梅ちゃん

グッバイ、ドン・グリーズ!の梅ちゃんのレビュー・感想・評価

3.8
ドン・グリーズ―――

東京近郊の田舎街に住む男子高校生ロウマと、東京の高校に進学した親友トトが、小学生の時に結成した2人のチーム名。

由来は背比べの団栗(どんぐり)ではない。Don't glee から。
gleeとは歓喜、歓声を意味し、教室で思うままに楽しんだり、喜ぶことが出来ない自分たちを自虐的に表している。

命名時は小学生だったので文法的には正しくないが、当時の彼らが置かれた状況や心情を思い、胸がチクリと痛む。
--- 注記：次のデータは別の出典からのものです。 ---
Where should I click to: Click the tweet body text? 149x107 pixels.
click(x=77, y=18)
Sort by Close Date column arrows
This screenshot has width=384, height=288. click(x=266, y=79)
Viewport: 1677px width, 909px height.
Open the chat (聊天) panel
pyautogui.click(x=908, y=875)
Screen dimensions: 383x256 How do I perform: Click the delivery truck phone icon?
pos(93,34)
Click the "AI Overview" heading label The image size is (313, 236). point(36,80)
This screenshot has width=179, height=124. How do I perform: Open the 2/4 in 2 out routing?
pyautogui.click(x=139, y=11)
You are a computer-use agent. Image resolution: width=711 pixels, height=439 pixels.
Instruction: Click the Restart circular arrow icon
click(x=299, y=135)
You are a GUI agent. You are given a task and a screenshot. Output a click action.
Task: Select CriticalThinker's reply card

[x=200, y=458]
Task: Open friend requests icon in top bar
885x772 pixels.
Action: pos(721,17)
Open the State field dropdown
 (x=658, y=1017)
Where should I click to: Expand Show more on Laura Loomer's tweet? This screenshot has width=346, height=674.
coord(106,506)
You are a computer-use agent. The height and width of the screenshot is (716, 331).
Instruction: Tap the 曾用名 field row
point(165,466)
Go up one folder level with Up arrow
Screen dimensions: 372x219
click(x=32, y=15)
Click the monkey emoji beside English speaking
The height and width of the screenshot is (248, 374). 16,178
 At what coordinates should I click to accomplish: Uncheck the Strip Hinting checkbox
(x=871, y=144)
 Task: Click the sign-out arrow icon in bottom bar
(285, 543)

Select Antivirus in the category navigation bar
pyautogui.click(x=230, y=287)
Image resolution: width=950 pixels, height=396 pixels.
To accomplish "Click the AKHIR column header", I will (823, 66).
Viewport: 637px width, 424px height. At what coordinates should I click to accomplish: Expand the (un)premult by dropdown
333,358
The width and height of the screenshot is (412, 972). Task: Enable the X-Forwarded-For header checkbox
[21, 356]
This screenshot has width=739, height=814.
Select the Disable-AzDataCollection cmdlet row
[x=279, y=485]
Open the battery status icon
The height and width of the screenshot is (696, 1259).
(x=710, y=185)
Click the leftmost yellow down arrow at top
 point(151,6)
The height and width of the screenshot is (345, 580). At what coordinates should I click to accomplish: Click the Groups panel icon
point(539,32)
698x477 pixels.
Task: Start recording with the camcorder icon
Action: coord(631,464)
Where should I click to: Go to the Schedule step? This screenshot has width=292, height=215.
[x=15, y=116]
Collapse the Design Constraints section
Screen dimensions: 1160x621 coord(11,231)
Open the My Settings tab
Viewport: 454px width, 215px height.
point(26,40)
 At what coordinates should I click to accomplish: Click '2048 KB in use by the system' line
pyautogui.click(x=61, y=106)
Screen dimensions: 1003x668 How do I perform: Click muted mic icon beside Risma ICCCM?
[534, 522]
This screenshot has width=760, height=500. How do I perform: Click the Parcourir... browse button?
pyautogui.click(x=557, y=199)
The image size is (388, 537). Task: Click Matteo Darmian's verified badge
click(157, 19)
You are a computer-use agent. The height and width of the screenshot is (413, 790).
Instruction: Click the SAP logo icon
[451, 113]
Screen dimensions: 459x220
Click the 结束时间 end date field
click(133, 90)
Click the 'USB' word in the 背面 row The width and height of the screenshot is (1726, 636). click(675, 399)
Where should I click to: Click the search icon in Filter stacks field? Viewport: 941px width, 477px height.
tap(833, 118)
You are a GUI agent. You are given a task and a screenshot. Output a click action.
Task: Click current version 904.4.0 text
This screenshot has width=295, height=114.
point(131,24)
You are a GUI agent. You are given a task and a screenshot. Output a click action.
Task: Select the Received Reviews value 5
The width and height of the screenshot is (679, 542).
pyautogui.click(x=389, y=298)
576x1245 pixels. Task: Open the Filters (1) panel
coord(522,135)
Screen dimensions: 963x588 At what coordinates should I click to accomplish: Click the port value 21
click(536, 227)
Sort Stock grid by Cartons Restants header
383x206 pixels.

夏休み、久々に集結したドングリーズには、小柄な少年ドロップが加入。
田舎で燻る思春期真っただ中、陰キャのロウマ。
東京で医学部受験のプレッシャーに押し潰されそうなトト。
朗らかに日々を楽しむ前向きなドロップ。

物語は、山火事の犯人にされそうになった新生ドングリーズの3人が、冤罪を証明する証拠探しの山中で繰り広げる、ひと夏の大冒険を描く。
それは、美しい風景の中で告げられる、少年達のモラトリアム終了の予告でもあった。

細切れに散りばめられたドロップのエピソード。それぞれの伏線が繋がり、隠された円環が明らかになるとき、とんでもないスケールで感情が押し寄せる。

美しいアイスランドの風景と逞しい少年たちの横顔。なぜアイスランドか?興味を持たれた方は、是非この結末を見届けて欲しいと願う。